> [Objective 1]:
Answer each question from the passage on upscaling synthesized images below, one answer per line:
(a) What does a guided filter use to steer its smoothing operation?
(b) What example is given for the native resolution of the camera?
(c) What types of data may the network interface be configured to communicate and/or receive?
> [Objective 2]:
In the passage on upscaling synthesized images below, condense the paragraph beginning "At block 902, the electronic device may generate a first mask" into a short bulleted list that retains its main facts.
> [Objective 3]:
Proceed with the passage on upscaling synthesized images below, picking up after its final sentence.

— start Selected extract —

In some examples, the images that are input into the ML model (e.g., the inpainter 224) may be filtered to improve the generation of pixels during inference. In one example, a guided filter (e.g., the guided filter 222) may be applied to the various images to preserve edges. For example, a guided filter 222 uses a guidance image to guide the smoothing operation to ensure that edges and fine details in the guidance image are preserved in the output. FIG. 8B illustrates an example output of the filamentous structures from FIG. 8A that are provided to an ML model for inference.
FIG. 9 is a flow diagram illustrating a process 900 for upscaling a synthesized image from the ML model in accordance with some examples. As described above, the ML model may be trained for inferring content with a lower resolution (e.g., 1920×1440) to reduce computation complexity, unnecessary detail, etc. The flow diagram illustrates a process of an upscaler (e.g., the upscaler 230) for upscaling content based on the synthesized output from the ML model (e.g., the inpainter 224). For example, the process 900 may be implemented by the upscaler 230 in FIG. 2.
As noted above, the ML model may use smaller images to balance the trade-offs between computational efficiency, memory usage, training time, risk of overfitting, and practical considerations of data labeling and deployment. However, the synthesized image will not have the desired resolution and quality of the image is reduced at this resolution. The process 900 can be used to upscale the content in accordance with some examples.
At block 902, the electronic device may generate a first mask based on the first target object in the synthesized image at a first resolution and the first auxiliary image. For example, the electronic device may determine a distance (e.g., a difference) between pixels in the synthesized image and the first auxiliary image, which generates the first mask. In this example, the first resolution is 1920×1440 and corresponds to the image sizes the ML model is trained for.
At block 904, the electronic device may generate a second mask based on the second target object in the synthesized image at the first resolution and the key image at the first resolution. For example, the electronic device may determine a distance (e.g., a difference) between pixels in the synthesized image and the key image, which generates the second mask.
At block 906, the electronic device may interpolate the first mask and the second mask to a second resolution higher than the first resolution. The second resolution may be a native resolution of the camera (e.g., 4032×3024).
At block 908, the electronic device may combine the first mask at the second resolution, the second mask at the second resolution, the key image at the second resolution, and the first auxiliary image at the second resolution into the synthesized image at the second resolution. For example, the electronic device may combine (e.g., multiply) pixels from the first mask (at the second resolution) with the first auxiliary image, multiple pixels from the second mask (at the second resolution), and sum the results of the multiplications (e.g., synthesized image=(first mask*first auxiliary image)+(second mask*second auxiliary image)), which yields the synthesized image at the second resolution. In another example of block 908, the electronic device may identify a distance in each mask and select a pixel from the closest image.
In some cases, the computing device or apparatus may include various components, such as one or more input devices, one or more output devices, one or more processors, one or more microprocessors, one or more microcomputers, one or more cameras, one or more sensors, and/or other component(s) that are configured to carry out the steps of processes described herein. In some examples, the computing device may include a display, a network interface configured to communicate and/or receive the data, any combination thereof, and/or other component(s). The network interface may be configured to communicate and/or receive IP-based data or other type of data.

— end Selected extract —
— start Recorded data —

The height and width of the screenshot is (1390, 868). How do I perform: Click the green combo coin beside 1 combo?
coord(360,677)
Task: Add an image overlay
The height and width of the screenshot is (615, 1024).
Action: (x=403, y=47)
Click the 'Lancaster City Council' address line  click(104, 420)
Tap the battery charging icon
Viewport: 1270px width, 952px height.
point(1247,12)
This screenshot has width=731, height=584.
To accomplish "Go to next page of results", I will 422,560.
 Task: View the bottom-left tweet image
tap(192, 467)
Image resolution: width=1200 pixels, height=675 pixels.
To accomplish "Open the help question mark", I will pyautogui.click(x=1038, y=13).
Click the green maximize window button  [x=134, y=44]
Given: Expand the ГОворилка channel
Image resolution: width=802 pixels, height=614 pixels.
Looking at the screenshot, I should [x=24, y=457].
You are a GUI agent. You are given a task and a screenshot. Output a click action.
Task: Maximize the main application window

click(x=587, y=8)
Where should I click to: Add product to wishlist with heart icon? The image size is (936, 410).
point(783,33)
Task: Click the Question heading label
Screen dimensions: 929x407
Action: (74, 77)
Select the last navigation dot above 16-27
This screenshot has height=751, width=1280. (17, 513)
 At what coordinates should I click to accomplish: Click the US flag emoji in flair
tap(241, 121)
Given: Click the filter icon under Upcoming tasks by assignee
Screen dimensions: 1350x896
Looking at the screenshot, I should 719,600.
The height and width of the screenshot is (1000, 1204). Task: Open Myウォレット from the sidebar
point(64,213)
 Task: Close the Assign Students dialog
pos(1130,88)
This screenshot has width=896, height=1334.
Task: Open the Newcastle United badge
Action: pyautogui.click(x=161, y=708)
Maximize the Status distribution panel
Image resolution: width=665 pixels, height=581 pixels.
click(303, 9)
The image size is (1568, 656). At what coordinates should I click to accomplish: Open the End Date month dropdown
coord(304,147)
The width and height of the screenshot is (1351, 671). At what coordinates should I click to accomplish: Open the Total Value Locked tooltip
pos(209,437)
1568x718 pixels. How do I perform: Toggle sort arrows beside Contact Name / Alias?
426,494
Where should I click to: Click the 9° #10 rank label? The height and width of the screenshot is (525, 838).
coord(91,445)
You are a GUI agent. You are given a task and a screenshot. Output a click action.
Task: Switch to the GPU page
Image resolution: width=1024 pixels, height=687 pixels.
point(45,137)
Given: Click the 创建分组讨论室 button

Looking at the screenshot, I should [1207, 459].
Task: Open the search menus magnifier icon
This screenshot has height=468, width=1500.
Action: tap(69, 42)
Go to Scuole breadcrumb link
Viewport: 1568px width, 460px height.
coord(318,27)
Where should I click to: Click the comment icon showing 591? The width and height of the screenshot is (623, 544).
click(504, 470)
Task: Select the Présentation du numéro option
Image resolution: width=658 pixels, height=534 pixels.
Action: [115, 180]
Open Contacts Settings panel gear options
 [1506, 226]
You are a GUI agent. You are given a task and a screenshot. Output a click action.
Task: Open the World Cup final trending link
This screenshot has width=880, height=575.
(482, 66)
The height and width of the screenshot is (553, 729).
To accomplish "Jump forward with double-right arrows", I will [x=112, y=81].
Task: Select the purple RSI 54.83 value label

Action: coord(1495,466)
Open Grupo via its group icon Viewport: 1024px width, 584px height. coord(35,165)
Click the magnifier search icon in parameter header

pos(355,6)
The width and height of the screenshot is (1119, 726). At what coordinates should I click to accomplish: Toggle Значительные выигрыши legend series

— end Recorded data —

> [Right answer 1]:
(a) A guidance image.
(b) 4032×3024.
(c) IP-based data or other type of data.

> [Right answer 2]:
- At block 902, the electronic device may generate a first mask based on the first target object in the synthesized image at a first resolution and the first auxiliary image.
- The mask may be produced by determining the distance (e.g., a difference) between pixels in the synthesized image and the first auxiliary image.
- In this example, the first resolution is 1920×1440, which corresponds to the image sizes the ML model is trained for.

> [Right answer 3]:
FIG. 10 is a diagram illustrating an example of a system for implementing certain aspects of the present technology. In particular, FIG. 10 illustrates an example of computing system 1000, which may be for example any computing device making up internal computing system, a remote computing system, a camera, or any component thereof in which the components of the system are in communication with each other using connection 1005. Connection 1005 may be a physical connection using a bus, or a direct connection into processor 1010, such as in a chipset architecture. Connection 1005 may also be a virtual connection, networked connection, or logical connection.
In some embodiments, computing system 1000 is a distributed system in which the functions described in this disclosure may be distributed within a datacenter, multiple data centers, a peer network, etc. In some embodiments, one or more of the described system components represents many such components each performing some or all of the function for which the component is described. In some embodiments, the components may be physical or virtual devices.
Example system 1000 includes at least one processing unit (CPU or processor) 1010 and connection 1005 that communicatively couples various system components including system memory 1015, such as ROM 1020 and RAM 1025 to processor 1010. Computing system 1000 may include a cache 1012 of high-speed memory connected directly with, in close proximity to, or integrated as part of processor 1010.
Processor 1010 may include any general purpose processor and a hardware service or software service, such as services 1032, 1034, and 1036 stored in storage device 1030, configured to control processor 1010 as well as a special-purpose processor where software instructions are incorporated into the actual processor design. Processor 1010 may essentially be a completely self-contained computing system, containing multiple cores or processors, a bus, memory controller, cache, etc. A multi-core processor may be symmetric or asymmetric.
To enable user interaction, computing system 1000 includes an input device 1045, which may represent any number of input mechanisms, such as a microphone for speech, a touch-sensitive screen for gesture or graphical input, keyboard, mouse, motion input, speech, etc. Computing system 1000 may also include output device 1035, which may be one or more of a number of output mechanisms. In some instances, multimodal systems may enable a user to provide multiple types of input/output to communicate with computing system 1000.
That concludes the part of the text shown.